-- What to do --
Write out every line of the records below word for word, leaving out the pictures.

......

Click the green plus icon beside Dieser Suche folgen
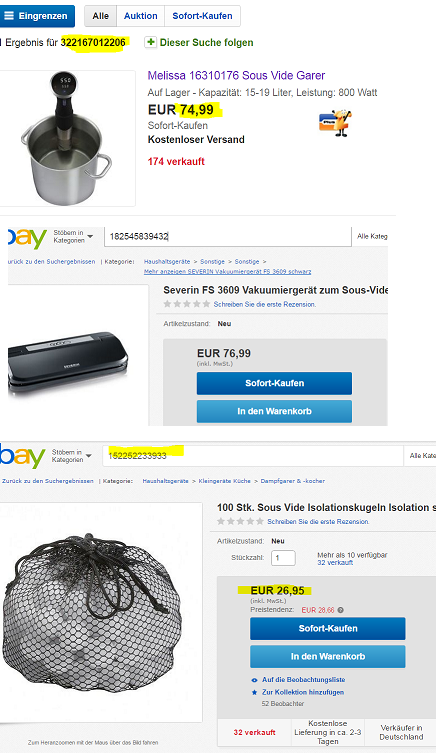 click(151, 42)
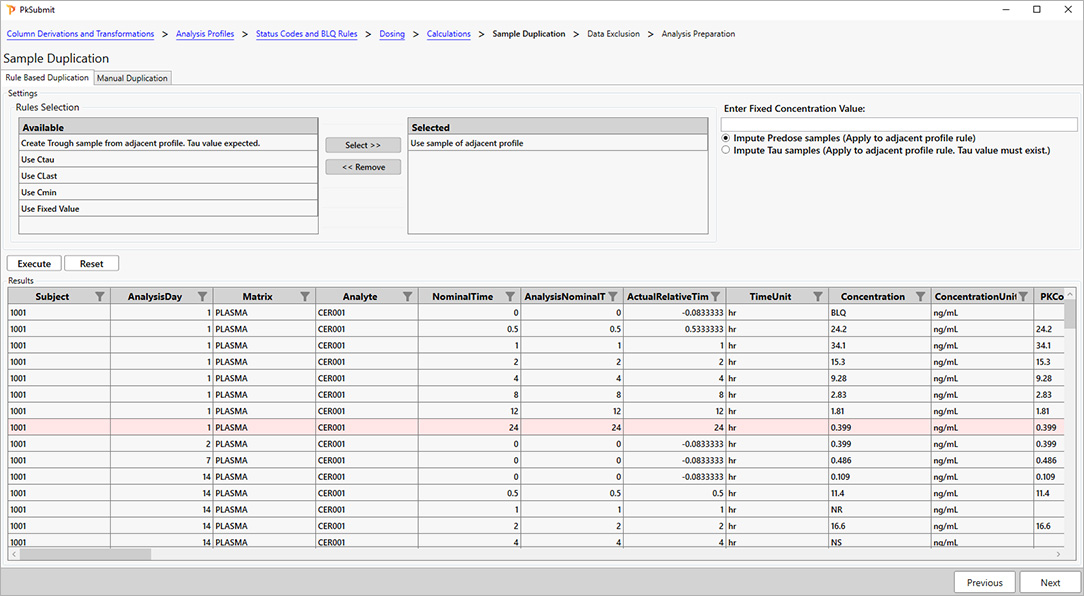
Task: Filter the Concentration column
Action: (920, 296)
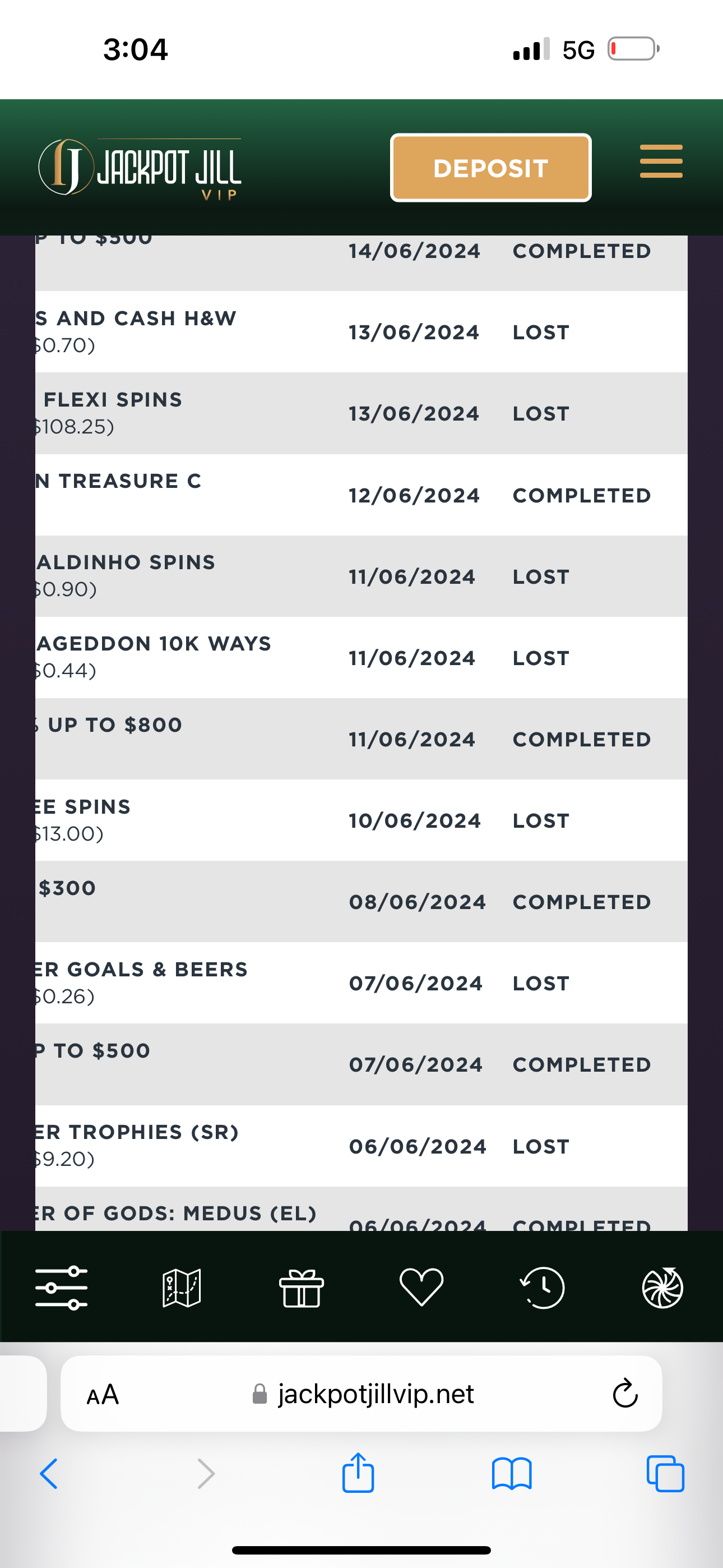Open the gift box promotions icon
This screenshot has width=723, height=1568.
(302, 1288)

......

-- The response --
Click the green plus icon beside Dieser Suche folgen
 click(151, 42)
Task: Filter the Concentration column
Action: (920, 296)
Open the gift box promotions icon
This screenshot has width=723, height=1568.
(302, 1288)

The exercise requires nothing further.